Tuesday, September 07, 2010


Fantastic News About Our DNA Origins of Robinson

I just heard from a member of a group I had signed up with at ftdna. It's the Scottish border Reviers DNA project because members there had the #393 allele being= 12 like ours. He sent me an 8 page printout full of information.

It turns out that it is indeed rare with R1b1b2's. The origins lead to the 5,500 Sarmatian troops that were stationed in Cumbria and Lancashire, England during the Roman period. These troops were armored cavalry. They then settled in NW England and assimilated with the population. They had been from Indo-Iranic or Turkic tribes originally from the Caucasus. Some of their direct descendants still live in the Caucasus under the name Ossetians.

The Sarmatians declined in the 4th Century. Their descendants became known as the Alans during the Early Middle Ages and gave rise to the modern Ossetic ethnic group. In 175 AD Marcus Aurelius defeated the lazyges tribe of alans and took 8,000 Sarmatians into Roman service and he settled with 5,500 of them in Northern Britain at Ribchester south of Lancaster.

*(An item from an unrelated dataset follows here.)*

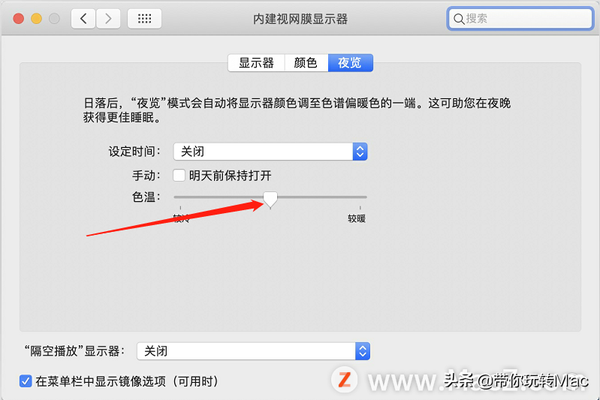Viewport: 600px width, 400px height.
Task: Minimize window with the yellow button
Action: pos(36,18)
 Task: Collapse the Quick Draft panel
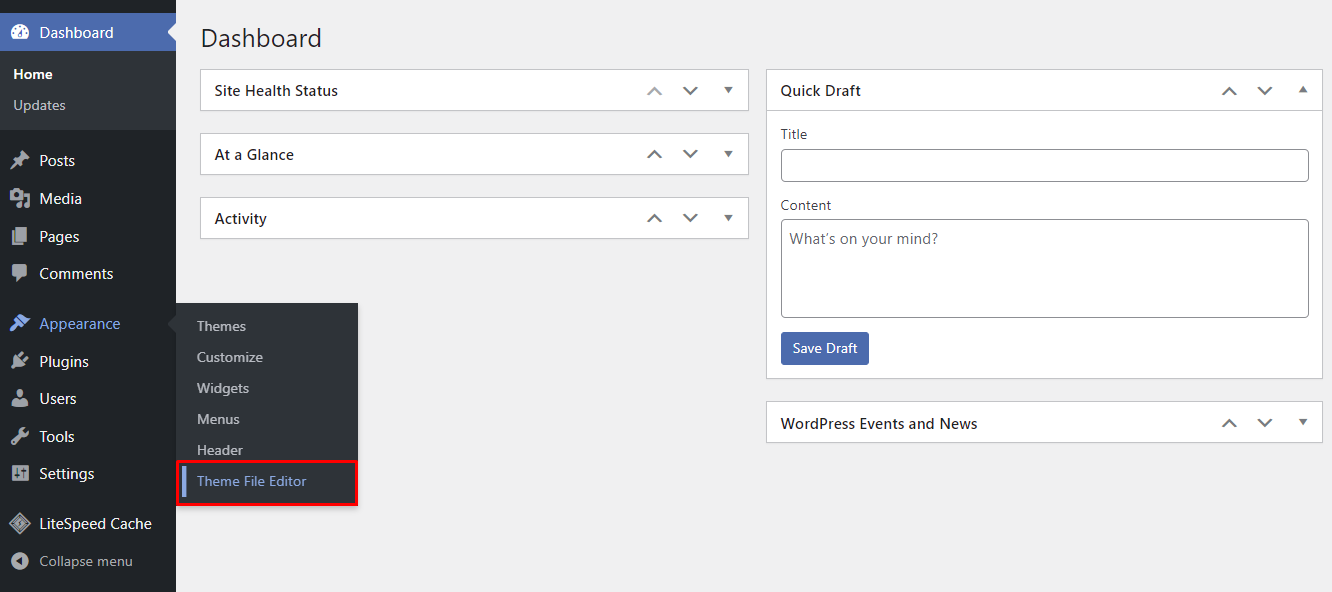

Many Bretons of Alanic ancestry joined William the Conqueror in the conquest of Britain. Many Scottish families who have DYS #393=12 are likely to be descended from the Alans who arrived with the Normans, as from the Sarmatians who came with the Romans.

The Sarmatians evidently came from Sarmatia which was a region between the river Vistula (in modern day Poland) and the Caspian Sea. It covered parts of what is now Poland, Ukraine, Russia, Romania and the lower Danube. It was prominent from the 3rd century BC to the 2nd century AD. These Sarmatians were a loose grouping of nomadic people. They were fierce warriors called the Amazons by the Greeks. They were skilled horsepeople, who spoke an Indo-Iranian language and had kinship to the Persians, Medes and Parthians originating in central Asia NW of the Caspian Sea.

In the 3rd century they crossed the River Don and invaded the land of the Scythians, another ethnically related group. Gradually they moved west into the Balkans and Eastern Europe. More recently, Sarmatia has been used as a fanciful or poetic name for Poland.

Our dna pattern was the same as this member except that he and they have allele #390 as a 24 and ours is a 21. I wonder what this means? If others are now 24 and we are back on 21, does that mean we haven't mutated as fast as they? Are we showing an older strain?

So little did our grandfather know that his Mayflower origins (well, the ship after it) from Wales turns out to be from Ireland or Scotland instead, and going back further leads to Roman soldiers stationed there long ago who came possibly from Persia! What a history. What caught my eye is their ability to work with horses, which our grandfather Frank would attest to. He was great with horses.